Part of CNS 8.0 / Grounded Dialectical Orthesis

08 — Language–Logic Bundle and Chirality

08 — Language–Logic Bundle and Chirality

Motivation

Semantic similarity does not imply logical compatibility. Two texts can be semantically close because they discuss the same thing while logically opposing each other. CNS 8.0 separates language from logic so that this mismatch can be measured.

Spaces

  • $L$: language / embedding / concept space.
  • $\mathcal{T}$: logic / tensor / proof space.
  • $G: L \to \mathcal{T}$: grounding.
  • $S: \mathcal{T} \to L$: synthesis or rendering.

Bundle view

For each point in language space, there is a fiber of possible logical interpretations. Ambiguous language has a large fiber. Precise language with strong evidence has a smaller fiber.

A CNS run chooses and revises fiber states through grounding, proof, antagonist pressure, and synthesis.
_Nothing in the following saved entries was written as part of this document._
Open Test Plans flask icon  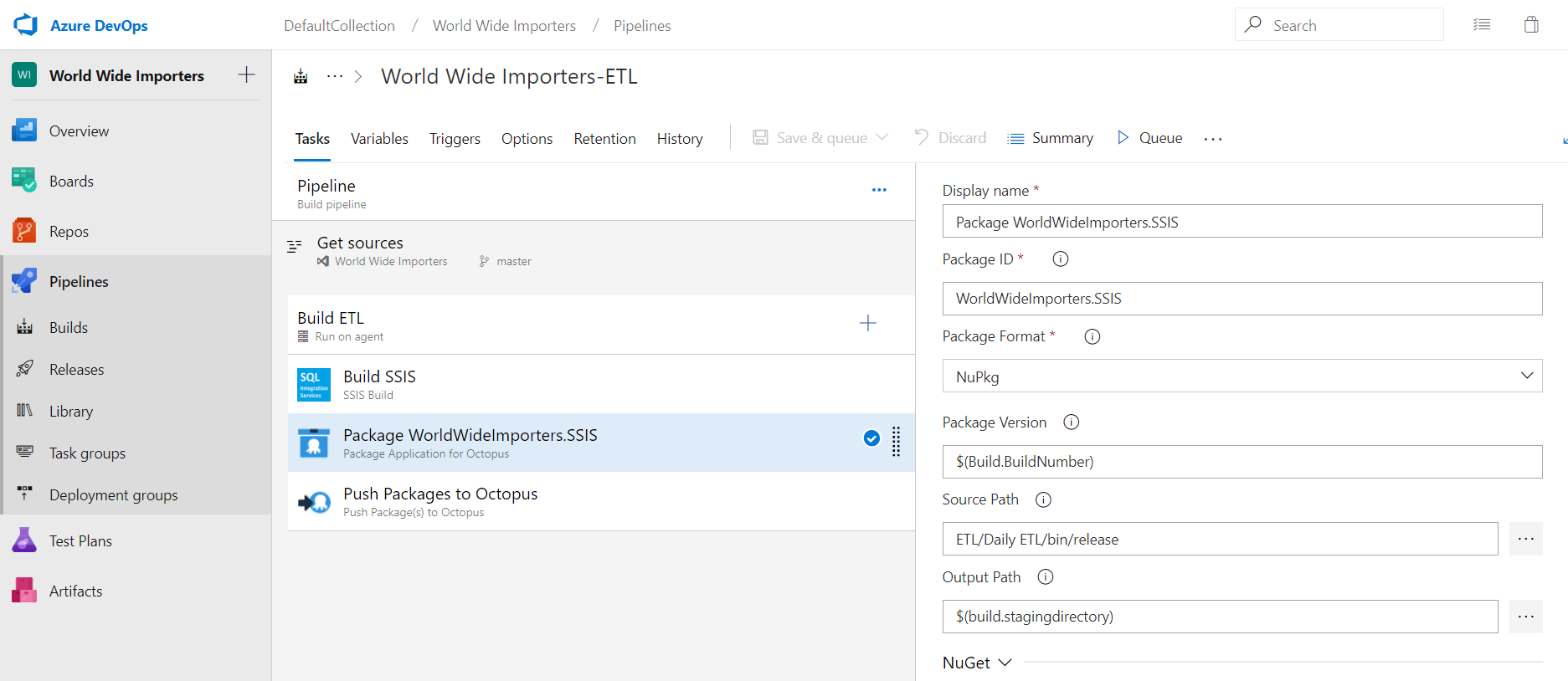(x=24, y=540)
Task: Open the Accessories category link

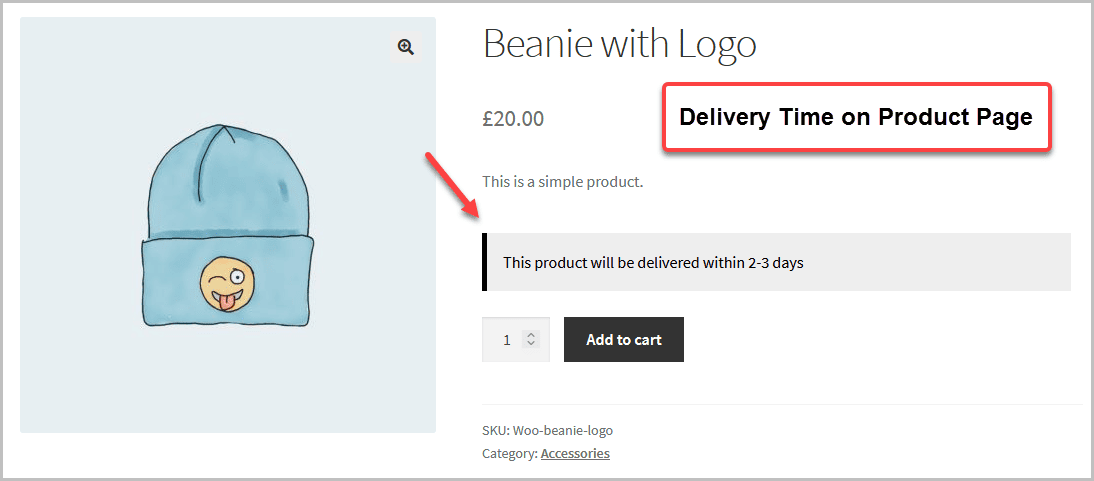Action: pos(575,453)
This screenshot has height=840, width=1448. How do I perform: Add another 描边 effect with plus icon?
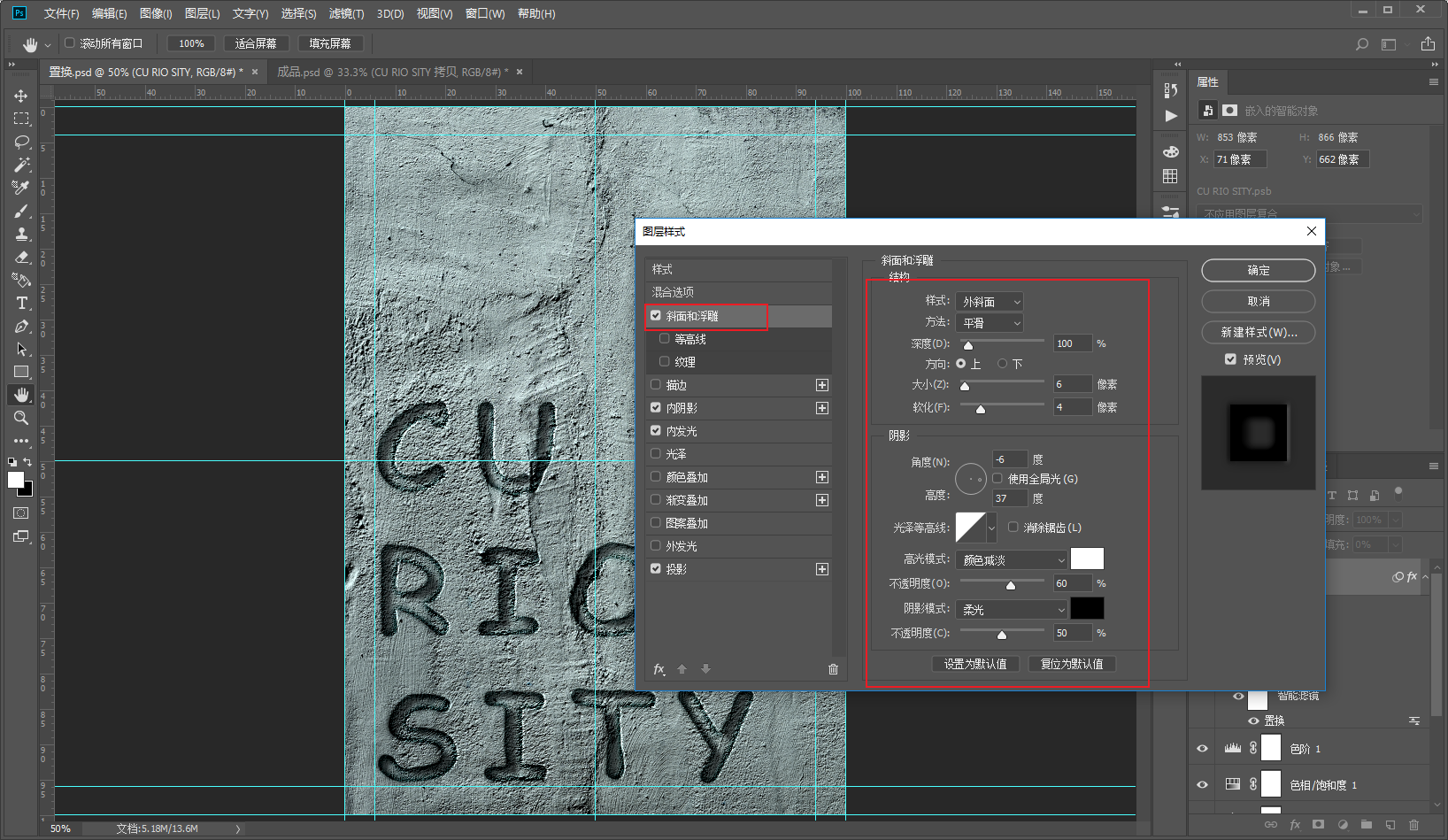point(822,385)
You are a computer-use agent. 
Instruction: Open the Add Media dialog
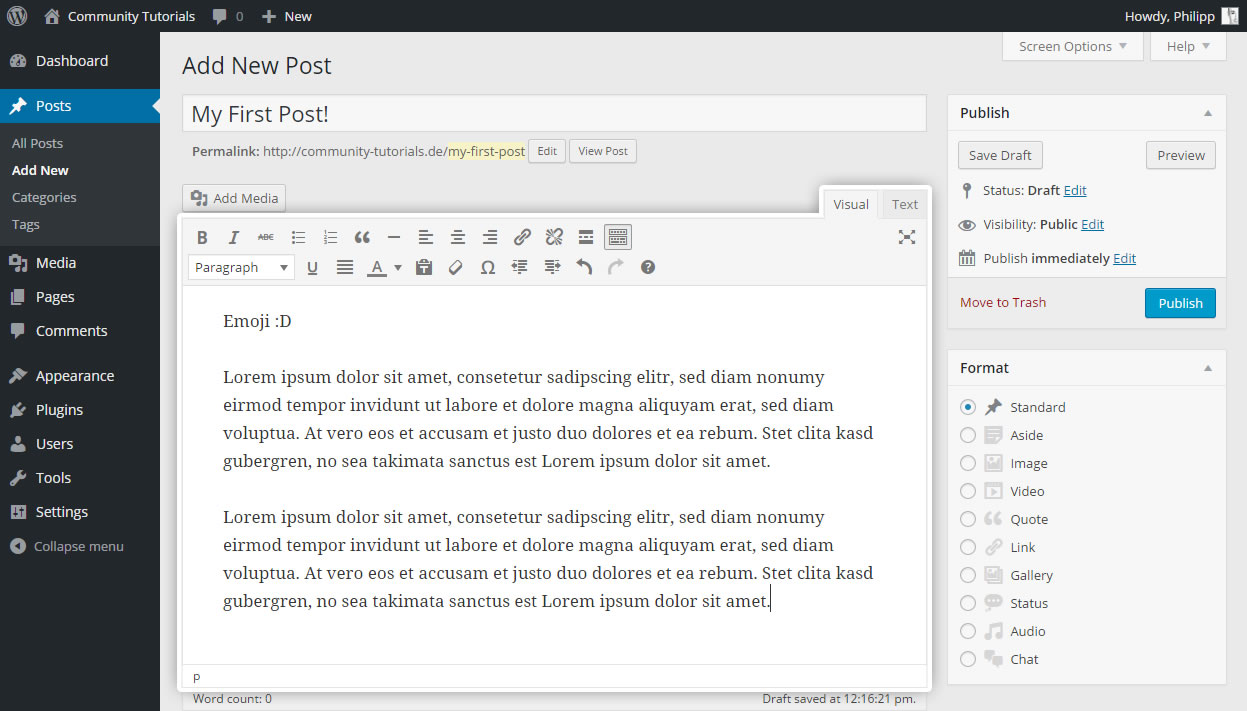(x=233, y=197)
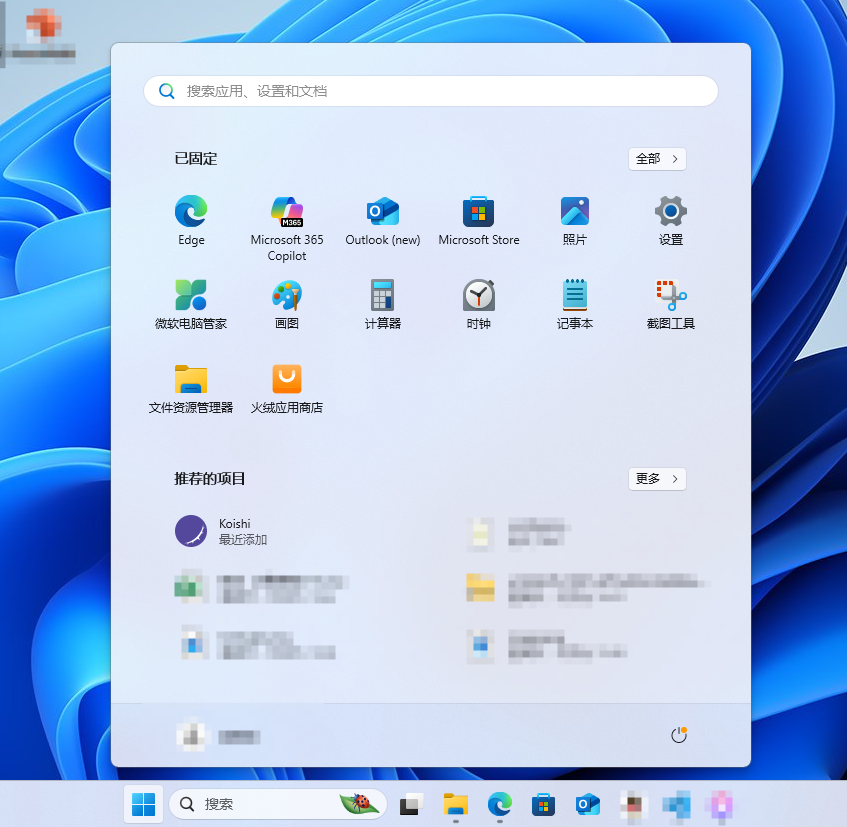Open the power options menu
The image size is (847, 827).
click(679, 735)
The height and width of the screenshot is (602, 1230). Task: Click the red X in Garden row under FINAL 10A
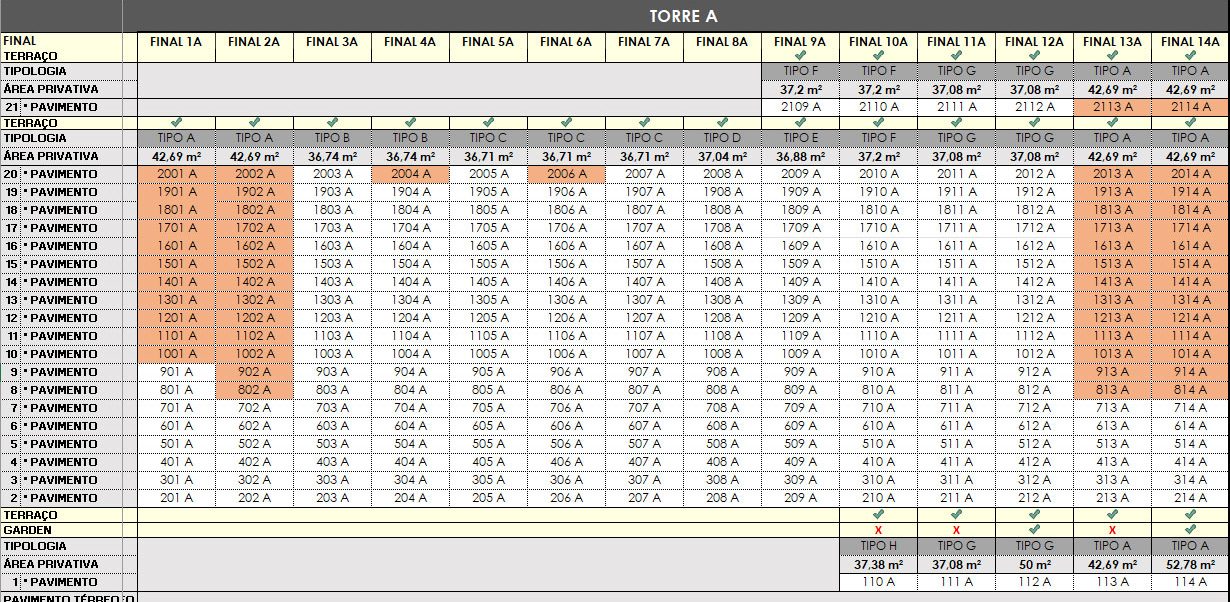click(878, 529)
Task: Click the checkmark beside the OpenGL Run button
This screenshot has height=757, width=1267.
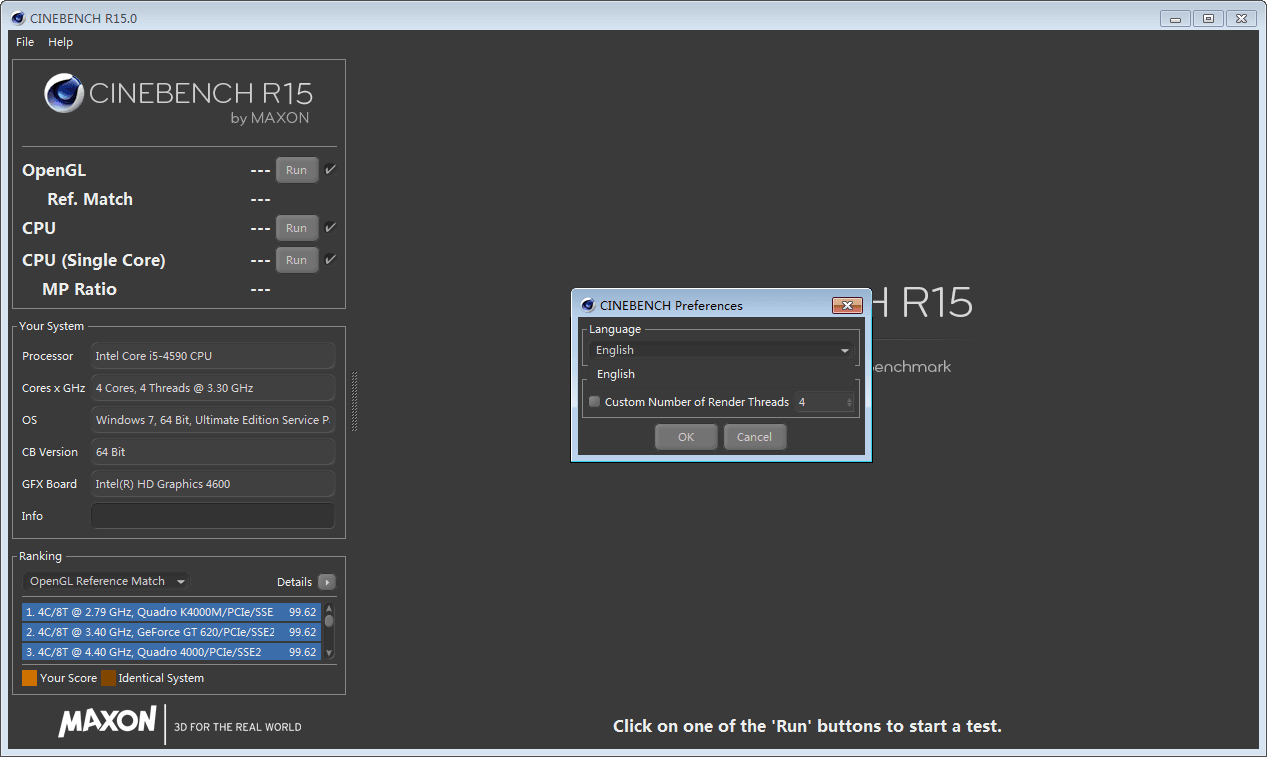Action: pos(329,169)
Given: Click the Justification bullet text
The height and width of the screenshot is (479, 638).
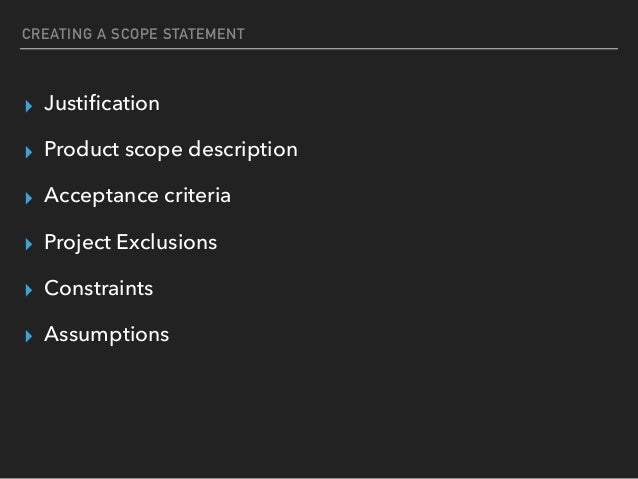Looking at the screenshot, I should click(x=102, y=103).
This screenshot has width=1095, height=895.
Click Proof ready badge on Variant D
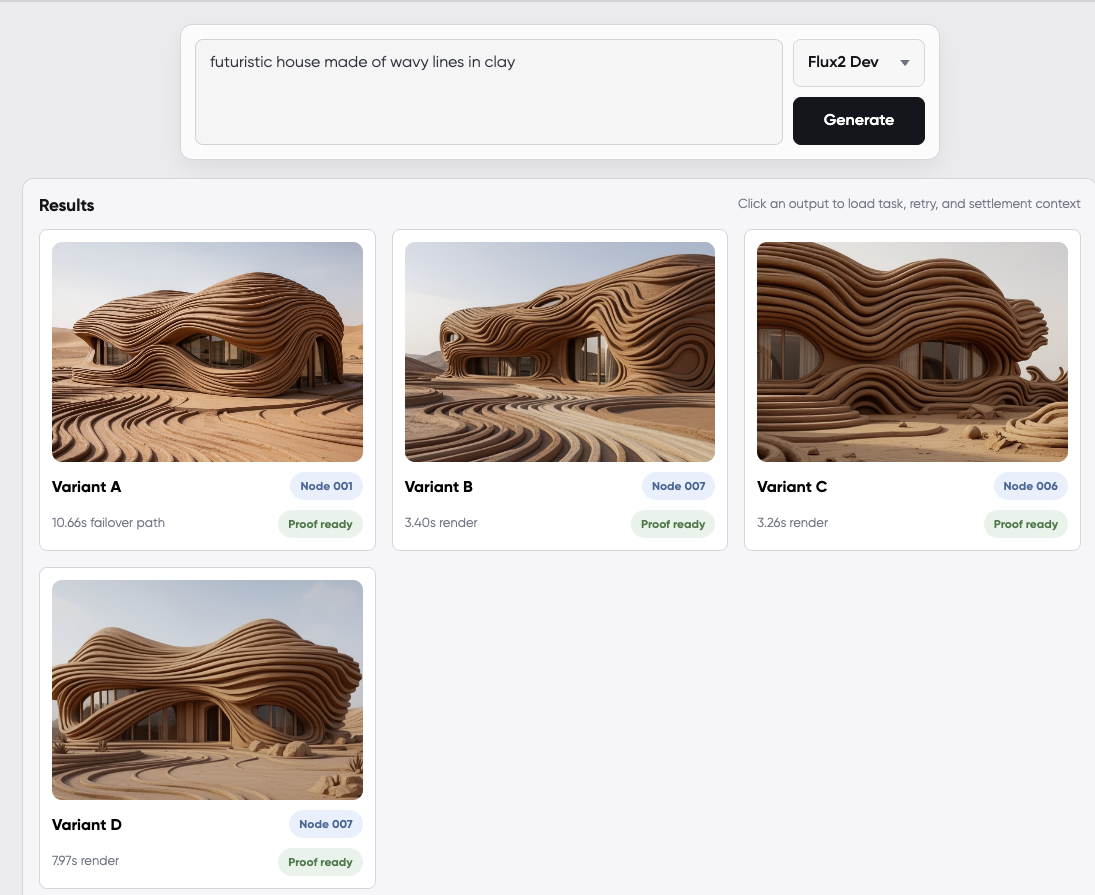[320, 862]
Chirality as non-commutativity

Language movement and logic movement do not commute.

Path A:

language reframe → ground

Path B:

ground → logic inference → render

The difference is chiral distortion.

$$ \chi_{LL} = \|G(S(T)) - T\|_\Omega $$

This is the key CNS 8.0 round-trip test.

Holonomy

When an SNO is transported through a dialectical loop and returns changed, the loop has nontrivial holonomy.

SNO_A
→ Antagonist reframing
→ proof closure
→ Synthesizer rendering
→ re-grounding
→ SNO_A'

If $SNO_A'$ differs from $SNO_A$ in proof-critical atoms, the narrative is unstable.

Orthesis in the bundle

Orthesis is a stable section:

$$ T^* = G(S(T^*)) $$

with acceptable residuals and proof traces.

In practice, CNS accepts an orthesis candidate when repeated render/re-ground cycles stop changing proof-critical structure.

Why this is different from vector averaging

Vector averaging produces a midpoint in $L$. CNS synthesis seeks a stable state in $\mathcal{T}$ that can be rendered into $L$ without losing proof-critical structure.

Why this is different from LLM debate

LLM debate can produce consensus text. CNS requires the consensus text to re-ground into the same proof-bearing logic state.

Why this is different from fact verification

Fact verification labels claims. CNS builds a new narrative object when contradictions over shared evidence expose missing structure.

Testable predictions

  1. High $\chi_{LL}$ predicts synthesis difficulty.
  2. Orthesis candidates have lower round-trip residual than ordinary summaries.
  3. Predicate invention reduces $\chi_{LL}$ when the original predicate vocabulary is incomplete.
  4. Possible-world ranking alone does not reduce round-trip residual unless it is connected to synthesis.